Comme chaque année, Transparency international livre son indice de perception de la corruption. Celui de 2016, qui examine 176 pays, a été publié il y a peu. Et les écarts sont énormes entre le Danemark et la Nouvelle-Zélande qui obtiennent 90 sur 100 et le Soudan du sud (10/100), la Corée du Nord (12) et la Syrie (13). 69 ont moins de 50, donc de la moitié des points. Parmi tout ce que l’on peut analyser sur cet indice annuel, trois méritent particulièrement notre attention.

La corruption et l’inégalité se renforcent l’une par l’autre

Le rapport de Transparency insiste sur ce point à partir d’exemples tels les « Panama papers » démontrant que l’opacité financière profite à certains au détriment du bien public. Mais aussi le fait que dans la plupart des pays mal classés, où la corruption est grande, les besoins alimentaires de base des habitants ne sont pas résolus. On cite encore Petrobras et Odebrecht au Brésil, l’ancien président ukrainien… privant les pays de recettes importantes au profit de quelques-uns. Le rapport épingle aussi la corruption de la FIFA…

La réponse à la corruption par le populisme ne règle pas la question

La perception de la corruption par les populations amène les citoyens à l’idée du « tous pourris », à la volonté de rejeter tout au profit d’un « anti-système » sensé mettre fin à la corruption et aux privilèges. Or Transparency analyse que « Dans les pays dirigés par des leaders populistes ou autocrates, nous constatons souvent des démocraties en déclin et des tentatives inquiétantes de réprimer la société civile, de limiter la liberté de la presse et d’affaiblir l’indépendance du pouvoir judiciaire. Au lieu de s’attaquer au capitalisme de connivence, ces leaders installent généralement des formes de systèmes corrompus qui sont encore pires ». Les exemples de la Hongrie et de la Turquie confirment que la montée de dirigeants autocrates se conjugue avec une baisse de leur note dans cet indice, au contraire de l’Argentine dont la note commence à monter depuis la chute du pouvoir populiste.

La France reste mal classée parmi les pays européens

La France est seulement le 23ème des 176 pays et, avec 69 points sur 100, elle n’est que le 12ème pays de l’Union européenne, stable depuis 5 ans. Son score est loin derrière le Danemark (90), la Finlande (89), la Suède (88), les Pays-Bas (83), l’Allemagne, le Luxembourg et le Royaume-Uni (81), la Belgique (77), l’Autriche (75), l’Irlande (74) et l’Estonie (70), donc derrière presque tous nos principaux partenaires européens. Or les critères principaux sont une administration transparente permettant aux citoyens de demander des comptes, l’absence de pratiques de pots de vin, l’existence de sanctions en cas de corruption, l’adéquation entre les prestations de l’administration et les besoins de la population, la solidité des institutions, l’indépendance des médias.
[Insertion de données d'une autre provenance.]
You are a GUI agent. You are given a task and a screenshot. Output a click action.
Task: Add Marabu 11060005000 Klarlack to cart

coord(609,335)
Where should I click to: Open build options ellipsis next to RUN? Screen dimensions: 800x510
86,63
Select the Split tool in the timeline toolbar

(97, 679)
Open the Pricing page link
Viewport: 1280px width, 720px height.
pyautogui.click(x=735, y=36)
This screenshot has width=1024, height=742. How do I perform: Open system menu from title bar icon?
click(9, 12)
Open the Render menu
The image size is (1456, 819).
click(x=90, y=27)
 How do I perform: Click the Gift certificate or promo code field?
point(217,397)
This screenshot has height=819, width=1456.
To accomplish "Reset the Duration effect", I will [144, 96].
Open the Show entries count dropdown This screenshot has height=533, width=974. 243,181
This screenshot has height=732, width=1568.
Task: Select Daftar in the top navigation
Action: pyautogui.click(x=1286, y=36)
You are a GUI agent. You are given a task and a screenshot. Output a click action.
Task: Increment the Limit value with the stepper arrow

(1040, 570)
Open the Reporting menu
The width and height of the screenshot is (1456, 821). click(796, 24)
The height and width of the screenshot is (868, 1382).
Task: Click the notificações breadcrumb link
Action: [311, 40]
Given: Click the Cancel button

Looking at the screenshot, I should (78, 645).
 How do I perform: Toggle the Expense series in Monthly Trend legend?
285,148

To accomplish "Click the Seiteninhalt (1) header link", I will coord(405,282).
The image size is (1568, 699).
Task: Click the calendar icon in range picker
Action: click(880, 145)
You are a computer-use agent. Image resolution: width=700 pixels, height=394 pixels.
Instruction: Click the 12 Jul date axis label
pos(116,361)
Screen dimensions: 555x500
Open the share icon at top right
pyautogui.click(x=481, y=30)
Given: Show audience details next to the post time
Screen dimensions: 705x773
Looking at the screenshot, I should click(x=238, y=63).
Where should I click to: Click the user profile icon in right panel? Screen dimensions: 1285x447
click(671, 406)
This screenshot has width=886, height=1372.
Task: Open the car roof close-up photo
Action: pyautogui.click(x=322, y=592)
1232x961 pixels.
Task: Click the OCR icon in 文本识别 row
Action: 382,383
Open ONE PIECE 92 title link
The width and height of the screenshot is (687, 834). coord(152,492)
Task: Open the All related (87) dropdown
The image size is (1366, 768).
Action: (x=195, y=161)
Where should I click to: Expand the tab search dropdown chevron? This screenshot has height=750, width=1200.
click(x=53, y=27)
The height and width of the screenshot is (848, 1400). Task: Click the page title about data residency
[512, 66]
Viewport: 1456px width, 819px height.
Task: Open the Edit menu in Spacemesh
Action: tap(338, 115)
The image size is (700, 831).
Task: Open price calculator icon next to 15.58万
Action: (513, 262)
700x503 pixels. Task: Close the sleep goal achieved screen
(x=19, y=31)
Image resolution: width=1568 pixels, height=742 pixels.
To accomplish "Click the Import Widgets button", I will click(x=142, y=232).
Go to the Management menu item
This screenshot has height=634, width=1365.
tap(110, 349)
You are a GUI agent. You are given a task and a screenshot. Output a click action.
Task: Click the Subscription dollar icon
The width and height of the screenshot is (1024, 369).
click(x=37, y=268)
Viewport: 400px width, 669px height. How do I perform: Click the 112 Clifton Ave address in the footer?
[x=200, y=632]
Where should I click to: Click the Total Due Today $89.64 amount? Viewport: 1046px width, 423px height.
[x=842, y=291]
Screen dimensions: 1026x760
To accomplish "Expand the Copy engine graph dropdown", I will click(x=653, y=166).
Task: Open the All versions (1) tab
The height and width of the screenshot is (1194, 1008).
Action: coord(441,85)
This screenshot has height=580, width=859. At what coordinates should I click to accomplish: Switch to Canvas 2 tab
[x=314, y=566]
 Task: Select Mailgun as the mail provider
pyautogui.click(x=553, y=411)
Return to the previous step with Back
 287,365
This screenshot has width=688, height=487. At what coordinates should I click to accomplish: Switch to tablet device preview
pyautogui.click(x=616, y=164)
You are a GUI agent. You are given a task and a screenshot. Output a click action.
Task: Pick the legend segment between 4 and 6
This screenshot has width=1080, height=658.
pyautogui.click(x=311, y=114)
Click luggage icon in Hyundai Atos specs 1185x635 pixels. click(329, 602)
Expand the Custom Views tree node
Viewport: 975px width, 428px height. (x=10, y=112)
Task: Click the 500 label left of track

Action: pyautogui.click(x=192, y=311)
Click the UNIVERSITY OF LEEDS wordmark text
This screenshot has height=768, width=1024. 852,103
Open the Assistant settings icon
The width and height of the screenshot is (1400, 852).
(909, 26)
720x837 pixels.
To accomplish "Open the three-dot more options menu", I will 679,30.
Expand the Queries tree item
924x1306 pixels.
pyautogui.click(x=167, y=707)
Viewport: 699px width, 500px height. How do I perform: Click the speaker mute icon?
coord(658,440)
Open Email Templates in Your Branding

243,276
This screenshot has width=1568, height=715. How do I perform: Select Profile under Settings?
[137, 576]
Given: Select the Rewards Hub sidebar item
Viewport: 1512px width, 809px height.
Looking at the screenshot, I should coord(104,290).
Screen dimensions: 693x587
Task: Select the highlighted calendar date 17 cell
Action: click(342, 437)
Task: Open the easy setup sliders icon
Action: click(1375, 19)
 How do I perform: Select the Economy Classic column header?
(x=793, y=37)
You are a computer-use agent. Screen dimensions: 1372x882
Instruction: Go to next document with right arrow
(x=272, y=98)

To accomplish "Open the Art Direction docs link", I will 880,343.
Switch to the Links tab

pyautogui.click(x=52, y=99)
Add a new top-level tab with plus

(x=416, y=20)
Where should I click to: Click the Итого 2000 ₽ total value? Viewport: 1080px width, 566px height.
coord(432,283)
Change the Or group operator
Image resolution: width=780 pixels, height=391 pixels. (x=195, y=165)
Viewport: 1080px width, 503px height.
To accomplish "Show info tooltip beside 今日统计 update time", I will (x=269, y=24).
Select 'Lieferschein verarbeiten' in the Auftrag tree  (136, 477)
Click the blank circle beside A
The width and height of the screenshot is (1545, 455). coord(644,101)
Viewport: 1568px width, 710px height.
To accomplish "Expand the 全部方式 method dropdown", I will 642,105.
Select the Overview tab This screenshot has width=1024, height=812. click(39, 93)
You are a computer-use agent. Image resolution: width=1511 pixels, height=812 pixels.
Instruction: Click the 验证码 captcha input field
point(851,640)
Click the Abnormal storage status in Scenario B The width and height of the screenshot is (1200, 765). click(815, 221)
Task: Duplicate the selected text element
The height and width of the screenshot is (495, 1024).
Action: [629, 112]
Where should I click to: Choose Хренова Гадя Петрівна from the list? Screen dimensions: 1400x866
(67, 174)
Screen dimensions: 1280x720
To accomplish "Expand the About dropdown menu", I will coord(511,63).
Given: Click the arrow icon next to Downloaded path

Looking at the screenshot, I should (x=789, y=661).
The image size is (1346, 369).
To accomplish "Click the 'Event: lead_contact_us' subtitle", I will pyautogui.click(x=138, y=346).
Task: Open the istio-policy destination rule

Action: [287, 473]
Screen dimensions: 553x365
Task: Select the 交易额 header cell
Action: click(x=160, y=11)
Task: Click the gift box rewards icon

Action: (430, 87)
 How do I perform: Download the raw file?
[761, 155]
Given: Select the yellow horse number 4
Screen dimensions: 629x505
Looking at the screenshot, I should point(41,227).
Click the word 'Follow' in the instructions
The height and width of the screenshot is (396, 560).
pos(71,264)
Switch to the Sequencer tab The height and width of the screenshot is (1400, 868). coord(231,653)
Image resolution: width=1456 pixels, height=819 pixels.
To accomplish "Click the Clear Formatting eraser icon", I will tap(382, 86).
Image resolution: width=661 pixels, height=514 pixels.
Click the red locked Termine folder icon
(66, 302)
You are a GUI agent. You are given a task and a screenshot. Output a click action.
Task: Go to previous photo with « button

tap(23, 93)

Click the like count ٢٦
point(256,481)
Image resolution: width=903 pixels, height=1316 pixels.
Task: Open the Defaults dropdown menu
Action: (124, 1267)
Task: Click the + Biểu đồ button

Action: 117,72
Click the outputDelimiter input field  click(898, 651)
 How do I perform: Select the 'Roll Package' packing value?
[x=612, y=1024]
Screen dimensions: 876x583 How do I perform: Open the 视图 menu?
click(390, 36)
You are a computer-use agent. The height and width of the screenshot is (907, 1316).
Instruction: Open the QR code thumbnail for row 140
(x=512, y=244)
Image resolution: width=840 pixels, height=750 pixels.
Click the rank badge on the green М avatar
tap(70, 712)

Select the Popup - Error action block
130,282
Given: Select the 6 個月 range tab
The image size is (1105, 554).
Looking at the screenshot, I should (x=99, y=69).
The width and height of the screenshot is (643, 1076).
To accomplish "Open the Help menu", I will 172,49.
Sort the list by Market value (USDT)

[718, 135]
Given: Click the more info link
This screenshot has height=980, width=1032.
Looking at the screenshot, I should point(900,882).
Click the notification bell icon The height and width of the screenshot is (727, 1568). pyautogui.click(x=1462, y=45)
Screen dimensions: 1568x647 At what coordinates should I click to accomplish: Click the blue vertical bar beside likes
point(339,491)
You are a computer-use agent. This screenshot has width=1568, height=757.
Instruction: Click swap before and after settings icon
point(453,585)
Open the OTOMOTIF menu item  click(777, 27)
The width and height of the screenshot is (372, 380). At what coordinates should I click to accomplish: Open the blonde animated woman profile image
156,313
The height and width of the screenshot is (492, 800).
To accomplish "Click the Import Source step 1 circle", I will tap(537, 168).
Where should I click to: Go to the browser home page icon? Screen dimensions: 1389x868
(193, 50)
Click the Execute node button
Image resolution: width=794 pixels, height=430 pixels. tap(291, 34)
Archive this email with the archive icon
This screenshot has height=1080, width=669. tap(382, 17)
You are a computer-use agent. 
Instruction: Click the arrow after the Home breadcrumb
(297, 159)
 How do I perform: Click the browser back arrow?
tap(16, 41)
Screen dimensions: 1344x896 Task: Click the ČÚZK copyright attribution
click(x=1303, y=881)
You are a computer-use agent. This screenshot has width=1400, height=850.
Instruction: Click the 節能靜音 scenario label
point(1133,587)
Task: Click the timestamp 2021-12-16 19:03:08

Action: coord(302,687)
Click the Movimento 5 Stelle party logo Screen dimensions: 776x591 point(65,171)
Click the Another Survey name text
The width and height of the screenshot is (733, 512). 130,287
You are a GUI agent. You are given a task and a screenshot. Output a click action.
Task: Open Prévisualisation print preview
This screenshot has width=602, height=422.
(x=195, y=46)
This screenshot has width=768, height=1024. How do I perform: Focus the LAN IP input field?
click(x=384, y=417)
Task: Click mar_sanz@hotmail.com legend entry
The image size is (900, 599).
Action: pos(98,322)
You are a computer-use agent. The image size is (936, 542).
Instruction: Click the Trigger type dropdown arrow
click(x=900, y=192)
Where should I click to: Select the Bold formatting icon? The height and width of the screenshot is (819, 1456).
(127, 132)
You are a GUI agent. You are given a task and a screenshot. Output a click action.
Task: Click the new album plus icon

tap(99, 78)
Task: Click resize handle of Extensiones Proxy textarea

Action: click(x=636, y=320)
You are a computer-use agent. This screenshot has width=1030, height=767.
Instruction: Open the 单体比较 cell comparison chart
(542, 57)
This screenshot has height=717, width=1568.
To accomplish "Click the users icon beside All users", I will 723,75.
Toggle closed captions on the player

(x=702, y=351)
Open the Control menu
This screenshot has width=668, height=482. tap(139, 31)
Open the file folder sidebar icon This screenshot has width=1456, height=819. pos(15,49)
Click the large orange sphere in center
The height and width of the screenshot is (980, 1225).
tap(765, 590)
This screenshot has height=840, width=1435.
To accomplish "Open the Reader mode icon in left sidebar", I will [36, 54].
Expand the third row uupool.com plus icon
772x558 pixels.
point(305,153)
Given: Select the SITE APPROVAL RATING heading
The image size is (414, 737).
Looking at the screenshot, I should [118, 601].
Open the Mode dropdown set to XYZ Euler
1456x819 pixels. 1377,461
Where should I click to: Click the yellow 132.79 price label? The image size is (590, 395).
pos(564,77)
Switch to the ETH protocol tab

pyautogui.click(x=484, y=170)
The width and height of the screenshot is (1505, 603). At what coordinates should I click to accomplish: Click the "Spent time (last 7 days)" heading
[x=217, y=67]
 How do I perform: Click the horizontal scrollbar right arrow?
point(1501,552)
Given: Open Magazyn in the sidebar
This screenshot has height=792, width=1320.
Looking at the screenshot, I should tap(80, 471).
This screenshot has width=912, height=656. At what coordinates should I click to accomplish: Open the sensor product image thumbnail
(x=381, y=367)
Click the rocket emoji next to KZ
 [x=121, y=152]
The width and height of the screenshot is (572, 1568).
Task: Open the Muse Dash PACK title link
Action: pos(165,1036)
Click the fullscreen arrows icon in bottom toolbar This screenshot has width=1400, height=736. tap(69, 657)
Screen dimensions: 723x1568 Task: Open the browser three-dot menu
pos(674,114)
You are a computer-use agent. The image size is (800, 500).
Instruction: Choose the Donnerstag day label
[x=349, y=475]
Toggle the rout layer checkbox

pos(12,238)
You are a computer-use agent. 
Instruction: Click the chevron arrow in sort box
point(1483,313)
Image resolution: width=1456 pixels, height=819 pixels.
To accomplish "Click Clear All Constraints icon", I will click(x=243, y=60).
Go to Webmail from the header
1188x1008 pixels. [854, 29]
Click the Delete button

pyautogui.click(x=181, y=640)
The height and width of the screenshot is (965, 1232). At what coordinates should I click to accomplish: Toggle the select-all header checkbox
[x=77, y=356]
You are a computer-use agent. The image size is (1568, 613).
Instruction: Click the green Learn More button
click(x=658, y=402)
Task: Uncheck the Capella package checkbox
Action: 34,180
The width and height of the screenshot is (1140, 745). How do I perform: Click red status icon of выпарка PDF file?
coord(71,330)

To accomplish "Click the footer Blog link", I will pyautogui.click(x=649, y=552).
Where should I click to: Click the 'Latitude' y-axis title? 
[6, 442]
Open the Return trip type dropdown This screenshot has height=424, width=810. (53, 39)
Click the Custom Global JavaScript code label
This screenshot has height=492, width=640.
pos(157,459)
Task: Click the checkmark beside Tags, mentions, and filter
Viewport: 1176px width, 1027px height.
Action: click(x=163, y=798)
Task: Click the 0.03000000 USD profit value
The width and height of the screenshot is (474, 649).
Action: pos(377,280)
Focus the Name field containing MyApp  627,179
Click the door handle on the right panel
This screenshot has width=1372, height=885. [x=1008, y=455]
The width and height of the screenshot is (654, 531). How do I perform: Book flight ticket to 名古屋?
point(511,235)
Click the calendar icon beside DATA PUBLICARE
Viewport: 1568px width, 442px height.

Pourtant déjà, avoir 90 signifie qu’il reste quelques problèmes à résoudre : au Danemark, dit Transparency, 20 membres du Parlement, soit 11 %, n’ont pas déclaré leurs activités extérieures et leurs intérêts financiers…

Cependant, pour Transparency, en France la création du parquet national financier et celle de la Haute autorité pour la transparence de la vie publique, après l’affaire Cahuzac, puis la loi Sapin 2 avec la protection des lanceurs d’alerte ont doté la France de l’arsenal juridique nécessaire, permettant la multiplication des redressements et des sanctions pendant ces dernières années. Mais Transparency conseille à la France de poursuivre sa lutte contre la corruption : « Malgré un bilan globalement positif, ces avancées importantes ne suffiront pas à elles seules à répondre à l’ensemble des enjeux de la lutte contre la corruption en France », car « Les attentes citoyennes, en termes de légitimité, d’intégrité et de responsabilité du politique sont importantes, à la hauteur de la crise que nous traversons ».